───── Supplied material

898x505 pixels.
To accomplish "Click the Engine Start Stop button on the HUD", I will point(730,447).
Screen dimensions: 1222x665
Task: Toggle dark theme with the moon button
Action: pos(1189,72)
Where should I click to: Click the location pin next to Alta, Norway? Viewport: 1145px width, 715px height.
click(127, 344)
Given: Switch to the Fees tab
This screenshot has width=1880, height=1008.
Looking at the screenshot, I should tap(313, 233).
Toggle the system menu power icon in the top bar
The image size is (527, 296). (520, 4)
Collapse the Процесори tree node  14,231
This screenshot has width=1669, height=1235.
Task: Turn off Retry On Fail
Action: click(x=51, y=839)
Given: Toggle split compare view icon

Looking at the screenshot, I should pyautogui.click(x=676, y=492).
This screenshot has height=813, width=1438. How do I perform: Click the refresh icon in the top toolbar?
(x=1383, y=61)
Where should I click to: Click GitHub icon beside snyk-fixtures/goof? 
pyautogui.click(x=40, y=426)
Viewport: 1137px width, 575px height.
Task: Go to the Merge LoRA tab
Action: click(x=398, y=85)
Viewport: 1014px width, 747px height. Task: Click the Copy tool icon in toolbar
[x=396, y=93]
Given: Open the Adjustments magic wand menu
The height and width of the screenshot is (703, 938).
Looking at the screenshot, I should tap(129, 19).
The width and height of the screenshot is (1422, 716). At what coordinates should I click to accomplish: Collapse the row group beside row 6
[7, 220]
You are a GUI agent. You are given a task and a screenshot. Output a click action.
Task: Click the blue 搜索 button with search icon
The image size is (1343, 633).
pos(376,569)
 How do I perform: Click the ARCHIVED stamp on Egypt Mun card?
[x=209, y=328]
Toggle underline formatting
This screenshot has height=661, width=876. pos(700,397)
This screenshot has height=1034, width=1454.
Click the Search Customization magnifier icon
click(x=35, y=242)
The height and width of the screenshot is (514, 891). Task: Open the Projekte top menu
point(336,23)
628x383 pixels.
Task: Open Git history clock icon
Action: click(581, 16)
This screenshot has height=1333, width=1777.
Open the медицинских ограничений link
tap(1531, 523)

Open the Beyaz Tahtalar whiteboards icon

──────────

▶ **Try it**
Once more, set down the full listing, verbatim.

▶ **Task answer**
898x505 pixels.
To accomplish "Click the Engine Start Stop button on the HUD", I will point(730,447).
Screen dimensions: 1222x665
Task: Toggle dark theme with the moon button
Action: pos(1189,72)
Where should I click to: Click the location pin next to Alta, Norway? Viewport: 1145px width, 715px height.
click(127, 344)
Given: Switch to the Fees tab
This screenshot has width=1880, height=1008.
Looking at the screenshot, I should tap(313, 233).
Toggle the system menu power icon in the top bar
The image size is (527, 296). (520, 4)
Collapse the Процесори tree node  14,231
This screenshot has width=1669, height=1235.
Task: Turn off Retry On Fail
Action: click(x=51, y=839)
Given: Toggle split compare view icon

Looking at the screenshot, I should pyautogui.click(x=676, y=492).
This screenshot has height=813, width=1438. How do I perform: Click the refresh icon in the top toolbar?
(x=1383, y=61)
Where should I click to: Click GitHub icon beside snyk-fixtures/goof? 
pyautogui.click(x=40, y=426)
Viewport: 1137px width, 575px height.
Task: Go to the Merge LoRA tab
Action: click(x=398, y=85)
Viewport: 1014px width, 747px height. Task: Click the Copy tool icon in toolbar
[x=396, y=93]
Given: Open the Adjustments magic wand menu
The height and width of the screenshot is (703, 938).
Looking at the screenshot, I should tap(129, 19).
The width and height of the screenshot is (1422, 716). At what coordinates should I click to accomplish: Collapse the row group beside row 6
[7, 220]
You are a GUI agent. You are given a task and a screenshot. Output a click action.
Task: Click the blue 搜索 button with search icon
The image size is (1343, 633).
pos(376,569)
 How do I perform: Click the ARCHIVED stamp on Egypt Mun card?
[x=209, y=328]
Toggle underline formatting
This screenshot has height=661, width=876. pos(700,397)
This screenshot has height=1034, width=1454.
Click the Search Customization magnifier icon
click(x=35, y=242)
The height and width of the screenshot is (514, 891). Task: Open the Projekte top menu
point(336,23)
628x383 pixels.
Task: Open Git history clock icon
Action: click(581, 16)
This screenshot has height=1333, width=1777.
Open the медицинских ограничений link
tap(1531, 523)

Open the Beyaz Tahtalar whiteboards icon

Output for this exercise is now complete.